▶ [Description of the task]: Search term "Technology": copy each line of the data containing it.

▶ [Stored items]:
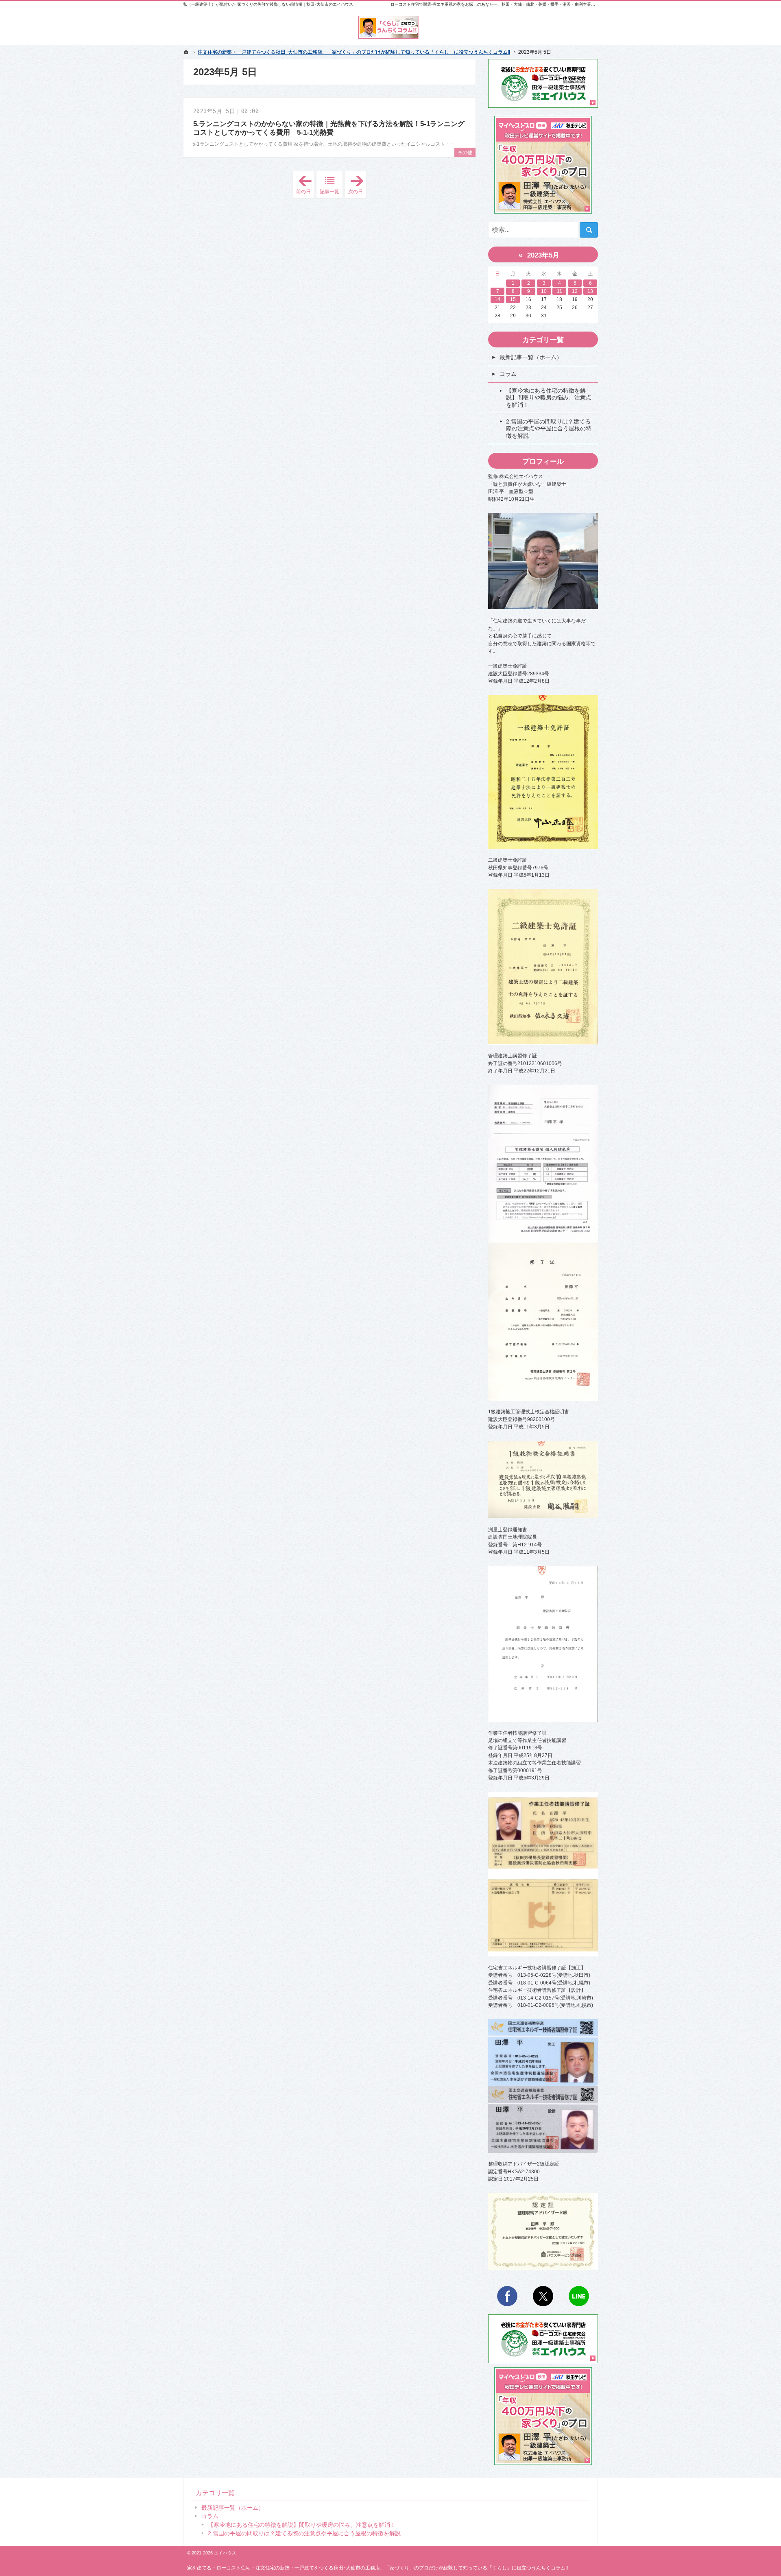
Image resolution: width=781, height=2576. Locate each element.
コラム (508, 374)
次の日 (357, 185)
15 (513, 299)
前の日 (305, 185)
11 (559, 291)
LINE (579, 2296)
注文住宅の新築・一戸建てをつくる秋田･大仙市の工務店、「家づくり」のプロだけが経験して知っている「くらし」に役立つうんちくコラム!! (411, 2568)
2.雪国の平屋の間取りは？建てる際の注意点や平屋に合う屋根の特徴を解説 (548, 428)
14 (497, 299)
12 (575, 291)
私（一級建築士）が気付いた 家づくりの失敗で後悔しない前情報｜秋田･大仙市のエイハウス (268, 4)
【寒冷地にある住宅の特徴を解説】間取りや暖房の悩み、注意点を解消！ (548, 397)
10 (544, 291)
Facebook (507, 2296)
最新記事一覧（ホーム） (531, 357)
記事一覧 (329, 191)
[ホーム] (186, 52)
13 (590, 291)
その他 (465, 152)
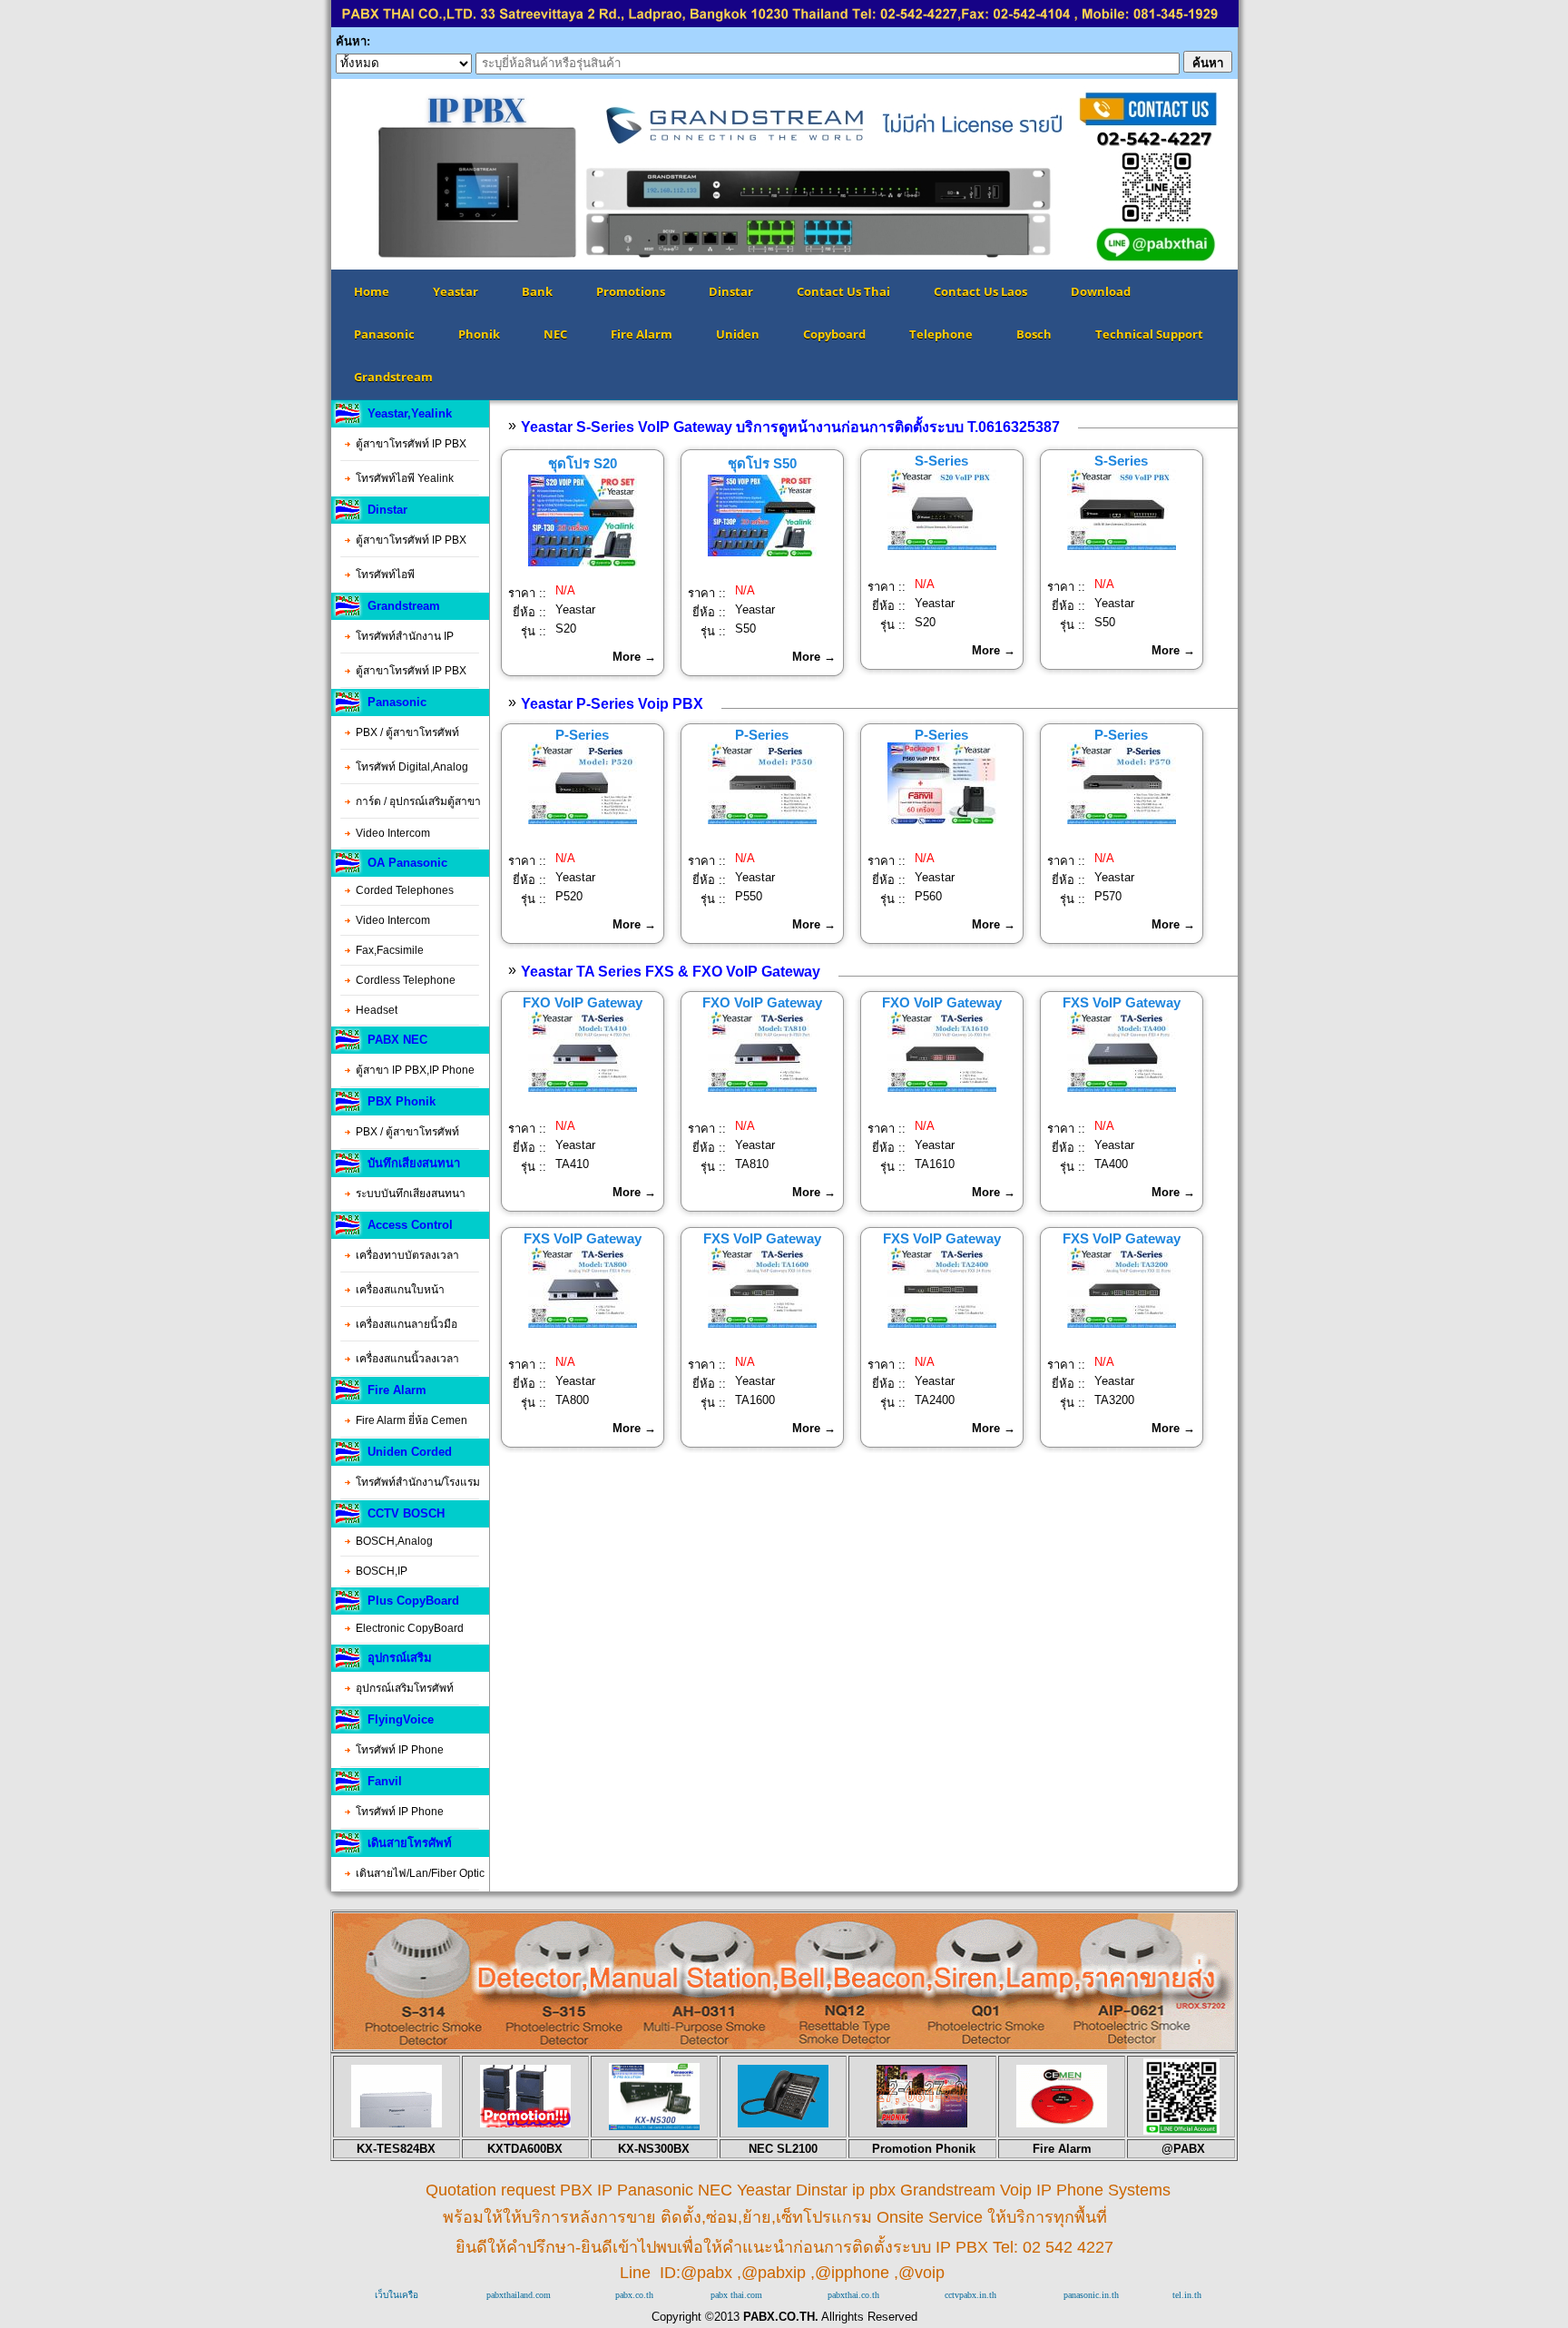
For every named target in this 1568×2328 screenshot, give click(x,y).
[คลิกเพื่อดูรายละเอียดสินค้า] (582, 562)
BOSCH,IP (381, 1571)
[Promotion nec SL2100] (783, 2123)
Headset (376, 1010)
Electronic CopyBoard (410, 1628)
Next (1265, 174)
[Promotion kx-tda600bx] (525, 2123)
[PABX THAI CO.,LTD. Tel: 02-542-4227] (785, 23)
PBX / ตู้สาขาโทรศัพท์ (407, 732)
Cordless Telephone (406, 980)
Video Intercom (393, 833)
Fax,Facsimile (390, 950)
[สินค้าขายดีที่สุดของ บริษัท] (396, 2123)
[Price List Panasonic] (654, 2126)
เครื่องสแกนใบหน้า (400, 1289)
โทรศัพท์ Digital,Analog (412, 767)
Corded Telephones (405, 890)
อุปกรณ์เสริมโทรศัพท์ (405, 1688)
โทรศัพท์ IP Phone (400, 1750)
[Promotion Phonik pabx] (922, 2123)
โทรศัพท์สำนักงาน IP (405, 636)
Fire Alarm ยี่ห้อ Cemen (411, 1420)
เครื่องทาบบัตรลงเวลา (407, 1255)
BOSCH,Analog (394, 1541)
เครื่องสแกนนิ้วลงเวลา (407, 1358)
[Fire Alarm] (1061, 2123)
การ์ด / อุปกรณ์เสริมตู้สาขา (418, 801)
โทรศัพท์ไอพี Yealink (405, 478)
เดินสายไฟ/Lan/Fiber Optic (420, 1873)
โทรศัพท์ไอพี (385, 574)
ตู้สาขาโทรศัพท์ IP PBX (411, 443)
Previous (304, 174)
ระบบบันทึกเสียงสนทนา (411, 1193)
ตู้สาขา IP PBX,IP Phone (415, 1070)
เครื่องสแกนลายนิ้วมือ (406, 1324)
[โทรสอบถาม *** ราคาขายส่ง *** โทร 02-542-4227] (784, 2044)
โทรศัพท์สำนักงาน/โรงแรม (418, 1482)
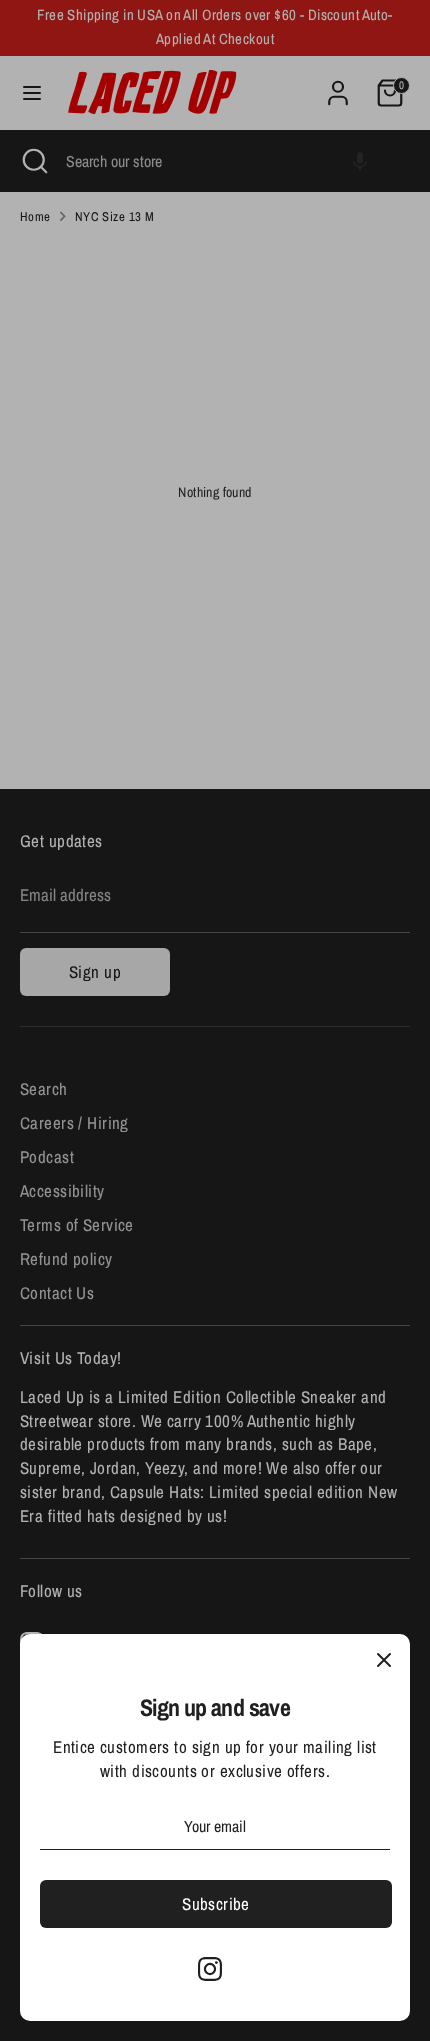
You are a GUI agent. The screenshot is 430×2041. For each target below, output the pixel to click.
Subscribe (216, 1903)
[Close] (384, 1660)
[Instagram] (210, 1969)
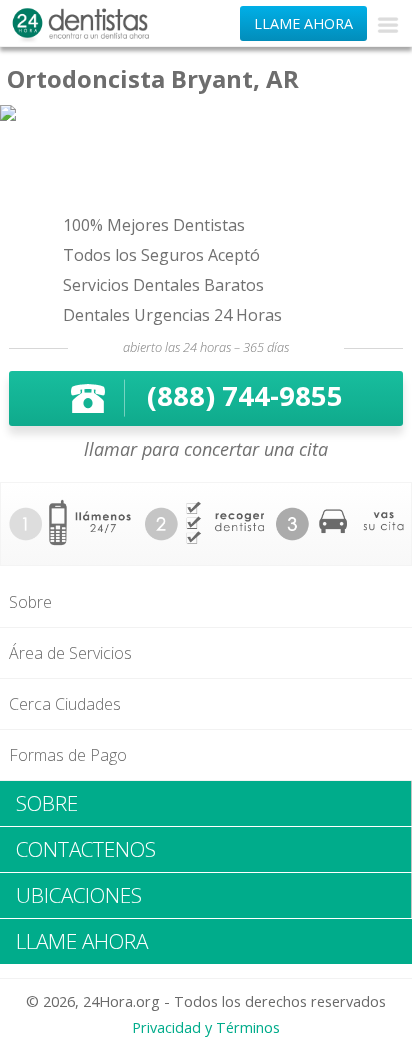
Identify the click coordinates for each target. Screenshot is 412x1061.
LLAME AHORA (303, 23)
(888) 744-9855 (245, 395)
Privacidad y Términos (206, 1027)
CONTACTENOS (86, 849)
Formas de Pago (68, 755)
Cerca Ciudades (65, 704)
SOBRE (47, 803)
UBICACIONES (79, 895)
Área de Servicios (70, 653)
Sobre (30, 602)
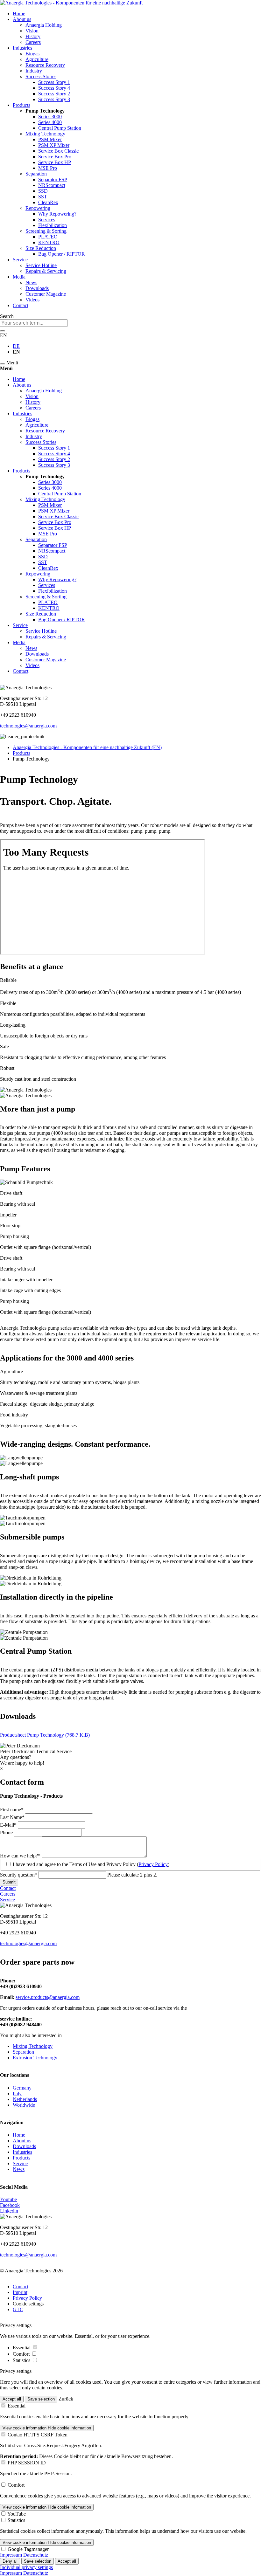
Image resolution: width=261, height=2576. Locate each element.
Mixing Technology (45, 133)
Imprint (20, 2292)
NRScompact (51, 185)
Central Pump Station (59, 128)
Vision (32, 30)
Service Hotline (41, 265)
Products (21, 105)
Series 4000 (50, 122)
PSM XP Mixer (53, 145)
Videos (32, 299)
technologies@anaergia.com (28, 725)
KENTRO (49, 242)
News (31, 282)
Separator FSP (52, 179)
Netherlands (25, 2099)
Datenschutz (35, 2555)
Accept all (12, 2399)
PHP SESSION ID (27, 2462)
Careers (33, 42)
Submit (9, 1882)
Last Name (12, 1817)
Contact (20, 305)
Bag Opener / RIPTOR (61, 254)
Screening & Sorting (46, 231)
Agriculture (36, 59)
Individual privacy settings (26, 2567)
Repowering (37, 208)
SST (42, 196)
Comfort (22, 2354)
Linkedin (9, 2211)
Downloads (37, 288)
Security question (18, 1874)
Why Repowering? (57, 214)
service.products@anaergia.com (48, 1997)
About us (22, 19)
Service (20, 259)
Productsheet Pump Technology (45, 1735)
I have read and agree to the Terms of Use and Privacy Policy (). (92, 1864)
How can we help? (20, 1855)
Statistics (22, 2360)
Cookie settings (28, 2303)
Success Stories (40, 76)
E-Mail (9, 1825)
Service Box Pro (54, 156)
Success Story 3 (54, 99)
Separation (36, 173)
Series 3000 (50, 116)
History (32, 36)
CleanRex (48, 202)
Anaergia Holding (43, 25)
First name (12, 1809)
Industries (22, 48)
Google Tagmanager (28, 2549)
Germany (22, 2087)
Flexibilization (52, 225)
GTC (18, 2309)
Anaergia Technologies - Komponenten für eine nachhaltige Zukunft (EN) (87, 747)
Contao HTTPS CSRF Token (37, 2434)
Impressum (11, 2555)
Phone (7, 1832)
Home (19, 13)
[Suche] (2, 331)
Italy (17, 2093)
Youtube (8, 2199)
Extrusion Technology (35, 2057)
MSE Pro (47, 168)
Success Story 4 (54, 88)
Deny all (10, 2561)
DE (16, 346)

▶ [Solution]:
Mixing Technology (45, 133)
Productsheet Pump Technology (45, 1735)
Extrusion Technology (35, 2057)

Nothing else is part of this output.